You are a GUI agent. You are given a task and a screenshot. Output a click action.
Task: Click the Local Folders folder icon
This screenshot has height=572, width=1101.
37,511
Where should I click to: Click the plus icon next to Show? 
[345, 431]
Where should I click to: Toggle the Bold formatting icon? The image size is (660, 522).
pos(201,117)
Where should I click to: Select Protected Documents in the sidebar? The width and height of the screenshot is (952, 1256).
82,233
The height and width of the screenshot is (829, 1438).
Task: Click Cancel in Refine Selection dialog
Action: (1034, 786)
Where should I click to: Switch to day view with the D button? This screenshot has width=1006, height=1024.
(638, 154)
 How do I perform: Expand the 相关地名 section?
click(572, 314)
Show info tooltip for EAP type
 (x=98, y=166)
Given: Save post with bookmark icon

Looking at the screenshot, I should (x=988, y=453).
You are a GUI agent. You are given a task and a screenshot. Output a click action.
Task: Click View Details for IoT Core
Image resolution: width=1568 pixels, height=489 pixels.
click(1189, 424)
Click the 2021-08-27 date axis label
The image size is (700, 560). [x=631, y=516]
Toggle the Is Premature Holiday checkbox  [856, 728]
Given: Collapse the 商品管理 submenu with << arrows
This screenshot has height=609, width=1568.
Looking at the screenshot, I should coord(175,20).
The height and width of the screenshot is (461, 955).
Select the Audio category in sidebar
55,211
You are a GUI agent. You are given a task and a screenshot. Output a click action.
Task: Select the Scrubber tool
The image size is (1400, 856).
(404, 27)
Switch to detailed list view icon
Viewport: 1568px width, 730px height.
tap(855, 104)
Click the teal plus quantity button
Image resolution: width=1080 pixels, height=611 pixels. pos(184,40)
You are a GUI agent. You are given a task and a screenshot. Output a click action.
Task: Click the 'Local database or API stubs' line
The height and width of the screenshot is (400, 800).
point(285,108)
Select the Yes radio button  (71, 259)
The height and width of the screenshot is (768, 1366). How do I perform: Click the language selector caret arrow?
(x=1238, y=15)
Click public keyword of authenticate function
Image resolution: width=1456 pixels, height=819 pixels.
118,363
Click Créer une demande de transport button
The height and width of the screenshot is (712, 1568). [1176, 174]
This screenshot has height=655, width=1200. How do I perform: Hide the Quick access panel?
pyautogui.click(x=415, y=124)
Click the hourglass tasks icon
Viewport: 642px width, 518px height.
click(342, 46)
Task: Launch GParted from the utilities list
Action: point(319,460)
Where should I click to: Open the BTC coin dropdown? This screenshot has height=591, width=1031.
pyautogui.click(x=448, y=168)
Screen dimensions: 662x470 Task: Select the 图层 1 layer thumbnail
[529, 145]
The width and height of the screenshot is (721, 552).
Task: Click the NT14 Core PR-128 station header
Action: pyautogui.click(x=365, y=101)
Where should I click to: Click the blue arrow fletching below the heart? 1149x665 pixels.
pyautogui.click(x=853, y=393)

____________

What is needed here is an exact copy of every record.

You are a GUI agent. You are given a task and a screenshot. Output a click action.
Task: Click the Local Folders folder icon
This screenshot has height=572, width=1101.
37,511
Where should I click to: Click the plus icon next to Show? 
[345, 431]
Where should I click to: Toggle the Bold formatting icon? The image size is (660, 522).
pos(201,117)
Where should I click to: Select Protected Documents in the sidebar? The width and height of the screenshot is (952, 1256).
82,233
The height and width of the screenshot is (829, 1438).
Task: Click Cancel in Refine Selection dialog
Action: (1034, 786)
Where should I click to: Switch to day view with the D button? This screenshot has width=1006, height=1024.
(638, 154)
 How do I perform: Expand the 相关地名 section?
click(572, 314)
Show info tooltip for EAP type
 (x=98, y=166)
Given: Save post with bookmark icon

Looking at the screenshot, I should (x=988, y=453).
You are a GUI agent. You are given a task and a screenshot. Output a click action.
Task: Click View Details for IoT Core
Image resolution: width=1568 pixels, height=489 pixels.
click(1189, 424)
Click the 2021-08-27 date axis label
The image size is (700, 560). [x=631, y=516]
Toggle the Is Premature Holiday checkbox  [856, 728]
Given: Collapse the 商品管理 submenu with << arrows
This screenshot has height=609, width=1568.
Looking at the screenshot, I should coord(175,20).
The height and width of the screenshot is (461, 955).
Select the Audio category in sidebar
55,211
You are a GUI agent. You are given a task and a screenshot. Output a click action.
Task: Select the Scrubber tool
The image size is (1400, 856).
(404, 27)
Switch to detailed list view icon
Viewport: 1568px width, 730px height.
tap(855, 104)
Click the teal plus quantity button
Image resolution: width=1080 pixels, height=611 pixels. pos(184,40)
You are a GUI agent. You are given a task and a screenshot. Output a click action.
Task: Click the 'Local database or API stubs' line
The height and width of the screenshot is (400, 800).
point(285,108)
Select the Yes radio button  (71, 259)
The height and width of the screenshot is (768, 1366). How do I perform: Click the language selector caret arrow?
(x=1238, y=15)
Click public keyword of authenticate function
Image resolution: width=1456 pixels, height=819 pixels.
118,363
Click Créer une demande de transport button
The height and width of the screenshot is (712, 1568). [1176, 174]
This screenshot has height=655, width=1200. How do I perform: Hide the Quick access panel?
pyautogui.click(x=415, y=124)
Click the hourglass tasks icon
Viewport: 642px width, 518px height.
click(342, 46)
Task: Launch GParted from the utilities list
Action: point(319,460)
Where should I click to: Open the BTC coin dropdown? This screenshot has height=591, width=1031.
pyautogui.click(x=448, y=168)
Screen dimensions: 662x470 Task: Select the 图层 1 layer thumbnail
[529, 145]
The width and height of the screenshot is (721, 552).
Task: Click the NT14 Core PR-128 station header
Action: pyautogui.click(x=365, y=101)
Where should I click to: Click the blue arrow fletching below the heart? 1149x665 pixels.
pyautogui.click(x=853, y=393)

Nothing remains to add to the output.